§ Entries provided
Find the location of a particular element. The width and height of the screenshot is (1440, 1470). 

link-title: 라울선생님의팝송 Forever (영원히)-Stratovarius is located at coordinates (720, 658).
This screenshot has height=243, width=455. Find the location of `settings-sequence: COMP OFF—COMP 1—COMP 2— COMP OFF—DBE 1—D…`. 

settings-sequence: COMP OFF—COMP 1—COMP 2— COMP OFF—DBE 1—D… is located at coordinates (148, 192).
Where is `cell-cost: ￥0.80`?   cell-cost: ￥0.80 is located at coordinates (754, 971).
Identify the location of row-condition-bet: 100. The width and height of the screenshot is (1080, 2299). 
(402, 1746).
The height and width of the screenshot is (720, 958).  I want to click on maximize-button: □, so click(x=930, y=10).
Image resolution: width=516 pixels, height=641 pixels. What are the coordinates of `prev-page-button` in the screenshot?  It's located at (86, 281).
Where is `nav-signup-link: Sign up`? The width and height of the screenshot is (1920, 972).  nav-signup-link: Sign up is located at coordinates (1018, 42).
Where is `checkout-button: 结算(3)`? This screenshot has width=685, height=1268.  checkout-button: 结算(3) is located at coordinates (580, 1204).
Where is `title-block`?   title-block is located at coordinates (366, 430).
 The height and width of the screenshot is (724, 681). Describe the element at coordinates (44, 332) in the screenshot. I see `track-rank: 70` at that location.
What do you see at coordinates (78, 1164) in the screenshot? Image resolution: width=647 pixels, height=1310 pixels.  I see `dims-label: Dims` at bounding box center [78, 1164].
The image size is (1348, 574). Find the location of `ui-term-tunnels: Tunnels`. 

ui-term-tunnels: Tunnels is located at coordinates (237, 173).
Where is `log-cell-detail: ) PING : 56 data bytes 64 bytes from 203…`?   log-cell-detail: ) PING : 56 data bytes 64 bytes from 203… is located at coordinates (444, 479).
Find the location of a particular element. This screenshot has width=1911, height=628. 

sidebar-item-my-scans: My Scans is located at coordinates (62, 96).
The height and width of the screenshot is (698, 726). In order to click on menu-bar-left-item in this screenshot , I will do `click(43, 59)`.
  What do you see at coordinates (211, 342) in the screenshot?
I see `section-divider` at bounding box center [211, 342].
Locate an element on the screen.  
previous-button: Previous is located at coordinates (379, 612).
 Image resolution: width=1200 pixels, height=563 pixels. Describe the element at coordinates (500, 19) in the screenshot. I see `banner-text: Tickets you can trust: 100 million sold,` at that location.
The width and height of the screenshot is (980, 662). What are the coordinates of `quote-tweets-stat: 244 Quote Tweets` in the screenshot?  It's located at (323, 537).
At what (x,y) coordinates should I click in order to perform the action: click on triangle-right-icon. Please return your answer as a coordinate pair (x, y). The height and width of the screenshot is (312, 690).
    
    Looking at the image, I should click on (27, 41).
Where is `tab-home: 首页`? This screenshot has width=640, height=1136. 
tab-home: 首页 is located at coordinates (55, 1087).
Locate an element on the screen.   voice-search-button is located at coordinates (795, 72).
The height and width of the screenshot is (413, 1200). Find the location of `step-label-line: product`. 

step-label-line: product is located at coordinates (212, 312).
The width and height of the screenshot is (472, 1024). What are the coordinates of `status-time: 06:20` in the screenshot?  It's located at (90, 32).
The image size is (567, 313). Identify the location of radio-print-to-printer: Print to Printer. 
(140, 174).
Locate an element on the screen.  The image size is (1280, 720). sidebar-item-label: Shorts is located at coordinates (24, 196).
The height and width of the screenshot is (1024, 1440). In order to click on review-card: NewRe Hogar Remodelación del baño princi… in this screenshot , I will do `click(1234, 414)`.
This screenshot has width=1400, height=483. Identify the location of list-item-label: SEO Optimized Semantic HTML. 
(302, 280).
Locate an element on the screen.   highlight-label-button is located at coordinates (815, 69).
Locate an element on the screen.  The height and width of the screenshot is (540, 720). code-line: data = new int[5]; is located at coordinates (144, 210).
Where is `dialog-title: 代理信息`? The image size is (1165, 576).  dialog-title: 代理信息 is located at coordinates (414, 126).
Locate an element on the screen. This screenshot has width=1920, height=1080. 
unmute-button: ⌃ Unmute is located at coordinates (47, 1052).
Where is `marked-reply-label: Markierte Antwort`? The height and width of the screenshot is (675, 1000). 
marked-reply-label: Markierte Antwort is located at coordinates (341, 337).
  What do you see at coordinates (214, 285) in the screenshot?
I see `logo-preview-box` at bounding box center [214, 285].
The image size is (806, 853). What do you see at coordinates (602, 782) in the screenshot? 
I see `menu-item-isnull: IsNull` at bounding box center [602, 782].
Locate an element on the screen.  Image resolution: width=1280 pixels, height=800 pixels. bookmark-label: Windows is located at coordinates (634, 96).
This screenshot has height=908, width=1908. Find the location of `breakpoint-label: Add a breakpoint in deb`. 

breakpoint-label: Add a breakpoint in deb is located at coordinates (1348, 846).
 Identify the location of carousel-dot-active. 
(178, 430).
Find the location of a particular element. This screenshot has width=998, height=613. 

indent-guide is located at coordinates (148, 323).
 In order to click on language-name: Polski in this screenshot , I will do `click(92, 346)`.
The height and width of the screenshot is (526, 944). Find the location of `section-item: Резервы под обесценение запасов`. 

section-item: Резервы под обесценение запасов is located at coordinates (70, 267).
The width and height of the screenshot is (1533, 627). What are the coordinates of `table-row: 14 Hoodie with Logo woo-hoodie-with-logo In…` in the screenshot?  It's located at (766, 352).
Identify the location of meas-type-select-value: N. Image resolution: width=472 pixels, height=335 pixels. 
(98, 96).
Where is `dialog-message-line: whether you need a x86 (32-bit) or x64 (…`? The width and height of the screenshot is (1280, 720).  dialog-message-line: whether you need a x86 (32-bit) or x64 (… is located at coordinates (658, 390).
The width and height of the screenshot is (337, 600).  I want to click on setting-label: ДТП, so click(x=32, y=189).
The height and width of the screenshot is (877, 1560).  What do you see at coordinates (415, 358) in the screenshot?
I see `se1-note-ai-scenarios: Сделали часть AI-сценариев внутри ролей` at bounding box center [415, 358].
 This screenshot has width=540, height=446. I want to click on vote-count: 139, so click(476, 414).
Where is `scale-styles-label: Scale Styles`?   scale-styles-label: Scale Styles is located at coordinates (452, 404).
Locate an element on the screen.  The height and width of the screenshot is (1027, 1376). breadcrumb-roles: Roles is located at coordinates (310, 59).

§ Action item
Give the material as a numbered list, starting with the line that contains "coordinates (1018, 42)." and going on through the line that contains "coordinates (580, 1204).", with blank lines left out.

§ Solution for this exercise
1. Where is `nav-signup-link: Sign up`? The width and height of the screenshot is (1920, 972).  nav-signup-link: Sign up is located at coordinates (1018, 42).
2. Where is `checkout-button: 结算(3)`? This screenshot has width=685, height=1268.  checkout-button: 结算(3) is located at coordinates (580, 1204).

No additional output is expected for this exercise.